A lo largo de nuestra vida como corredores siempre hay un momento en el que alcanzamos la cumbre de nuestra forma física, y a partir de ahí tenemos que asumir que lo bueno forma parte del pasado.
Pero en mi caso, como no llegué nunca a estar de verdad en forma, tampoco tengo a donde mirar cuando vuelvo la cabeza. De hecho es como si siempre hubiera estado viviendo la decadencia, sin haber pasado por la casilla ganadora.
Así que yo, al menos, no he tenido que luchar contra esos fantasmas que dicen que acechan a todos los corredores pasada una determinada edad. Otros han vivido las alegrías de la victoria.
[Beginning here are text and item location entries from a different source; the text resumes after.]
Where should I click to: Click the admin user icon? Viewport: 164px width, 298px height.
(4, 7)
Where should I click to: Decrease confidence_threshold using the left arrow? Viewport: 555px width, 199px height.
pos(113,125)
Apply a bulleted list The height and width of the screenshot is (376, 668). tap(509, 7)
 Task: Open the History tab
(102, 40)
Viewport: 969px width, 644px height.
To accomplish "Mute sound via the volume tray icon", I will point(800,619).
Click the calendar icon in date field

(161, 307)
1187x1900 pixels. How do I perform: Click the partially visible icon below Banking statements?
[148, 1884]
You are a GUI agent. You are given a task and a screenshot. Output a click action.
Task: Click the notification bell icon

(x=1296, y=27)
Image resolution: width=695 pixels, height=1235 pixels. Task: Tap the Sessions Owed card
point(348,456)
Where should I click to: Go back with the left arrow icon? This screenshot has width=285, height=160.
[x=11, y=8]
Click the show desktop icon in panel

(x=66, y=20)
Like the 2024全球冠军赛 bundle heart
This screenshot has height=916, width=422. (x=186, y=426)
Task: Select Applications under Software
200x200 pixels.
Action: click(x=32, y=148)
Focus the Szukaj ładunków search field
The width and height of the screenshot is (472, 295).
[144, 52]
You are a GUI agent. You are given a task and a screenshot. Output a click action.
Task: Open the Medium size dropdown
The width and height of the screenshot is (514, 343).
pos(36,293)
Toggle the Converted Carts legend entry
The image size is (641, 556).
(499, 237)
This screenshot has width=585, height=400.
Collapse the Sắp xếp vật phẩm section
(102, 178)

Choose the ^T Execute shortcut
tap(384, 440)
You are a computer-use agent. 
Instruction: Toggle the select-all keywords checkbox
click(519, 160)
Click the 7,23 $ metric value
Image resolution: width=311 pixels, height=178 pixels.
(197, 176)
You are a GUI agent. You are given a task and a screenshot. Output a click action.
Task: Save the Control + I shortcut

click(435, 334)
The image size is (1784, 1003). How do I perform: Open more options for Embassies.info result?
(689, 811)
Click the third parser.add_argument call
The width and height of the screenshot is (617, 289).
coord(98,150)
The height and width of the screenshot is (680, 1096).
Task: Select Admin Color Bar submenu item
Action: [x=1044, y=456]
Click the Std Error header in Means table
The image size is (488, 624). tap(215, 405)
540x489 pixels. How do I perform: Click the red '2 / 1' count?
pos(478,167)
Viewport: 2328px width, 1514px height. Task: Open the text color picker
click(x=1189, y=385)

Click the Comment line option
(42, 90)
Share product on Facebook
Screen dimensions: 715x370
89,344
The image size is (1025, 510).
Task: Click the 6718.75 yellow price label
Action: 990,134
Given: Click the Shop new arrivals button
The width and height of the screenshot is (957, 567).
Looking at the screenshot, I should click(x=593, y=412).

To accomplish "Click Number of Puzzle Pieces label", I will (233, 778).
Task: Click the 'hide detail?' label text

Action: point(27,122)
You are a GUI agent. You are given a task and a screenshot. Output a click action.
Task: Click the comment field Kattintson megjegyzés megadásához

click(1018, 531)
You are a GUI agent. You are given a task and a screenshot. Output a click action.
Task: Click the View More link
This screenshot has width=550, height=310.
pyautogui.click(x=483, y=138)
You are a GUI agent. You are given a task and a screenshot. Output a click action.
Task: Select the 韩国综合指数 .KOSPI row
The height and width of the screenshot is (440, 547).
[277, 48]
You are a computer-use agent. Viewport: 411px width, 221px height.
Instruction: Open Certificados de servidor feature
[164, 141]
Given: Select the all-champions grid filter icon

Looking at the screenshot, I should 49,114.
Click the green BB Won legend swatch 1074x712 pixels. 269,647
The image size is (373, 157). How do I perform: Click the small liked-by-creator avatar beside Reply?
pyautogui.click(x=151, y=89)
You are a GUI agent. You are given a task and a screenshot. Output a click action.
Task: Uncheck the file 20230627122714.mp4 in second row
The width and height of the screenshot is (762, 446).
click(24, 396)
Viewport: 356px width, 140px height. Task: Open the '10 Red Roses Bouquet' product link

Yo he disfrutado de una larga cuesta abajo trotando desde que tengo memoria.
En vez de tocar la cúspide y caer desde lo más alto, lo mío han sido los vaivenes bajitos. Un día me siento mejor y corro un poco más alegre, y al día siguiente me arrastro como si no tuviera pulmones. Con más de lo segundo que de lo primero. Desde siempre.
Así que, una de dos. O todavía me queda para alcanzar ese punto desde el que ya no hay mejora posible. O no estaba prestando atención cuando llegó mi momento álgido como corredor. Porque puede que no corra bien, pero a despistado no me gana nadie.